Search code examples
amazon-web-servicesamazon-redshiftanalyticsamazon-emramazon-athena

How to efficiently aggregate data in billions of individual records in AWS?


At a high / theoretical level I know exactly the type of architecture I want to build and how it would work, but I'm attempting to construct this as cheaply as possible using AWS services and my lack of familiarity with the offerings of AWS has me running in circles.

The Data

We run a video streaming platform. On busy nights we have about 100 simultaneous live streams going with upwards of 30,000 viewers. We expect this number to rise to 100,000 in the next few years. A live stream lasts, on average, 2 hours.

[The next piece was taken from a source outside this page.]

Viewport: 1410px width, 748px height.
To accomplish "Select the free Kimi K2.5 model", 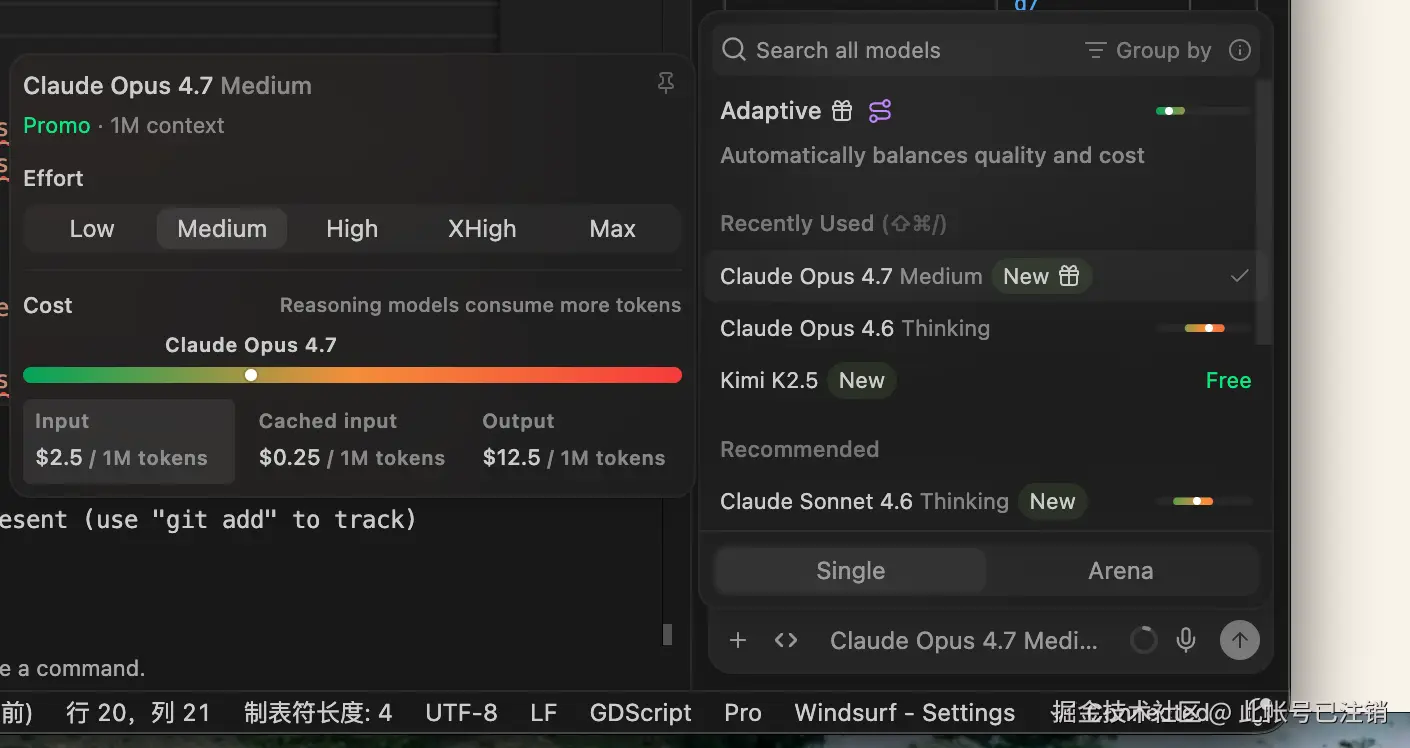I will 770,380.
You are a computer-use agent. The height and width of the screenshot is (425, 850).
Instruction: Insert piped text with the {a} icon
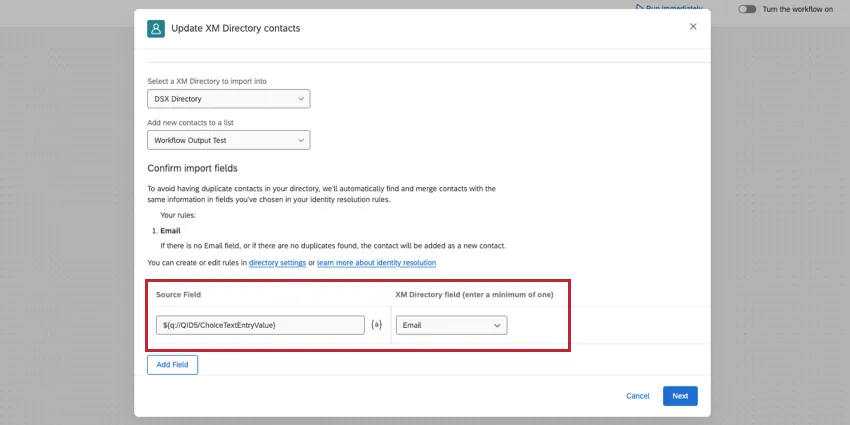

We send a heartbeat from our player every 10 seconds with information about the viewer -- how much data they've viewed, how much data they've buffered, what quality they're streaming, etc.

These heartbeats are sent directly to an AWS Kinesis endpoint.

Finally, we want to retain all past messages for at least 5 years (hopefully longer) so that we can look at historic analytics.

Some back of the envelope calculations suggest we will have 0.1 * 60 * 60 * 2 * 100000 * 365 * 5 = 131 billion heartbeat messages five years from now.

Our Old Pipeline

Our old system had a single Kinesis consumer. Aggregate data was stored in DynamoDB. Whenever a message arrived we would read the record from DynamoDB, update the record, then write the new record back. This read-update-write loop limited the speed at which we could process messages and made it so that each message coming in was dependent on the messages before it, so they could not be processed in parallel.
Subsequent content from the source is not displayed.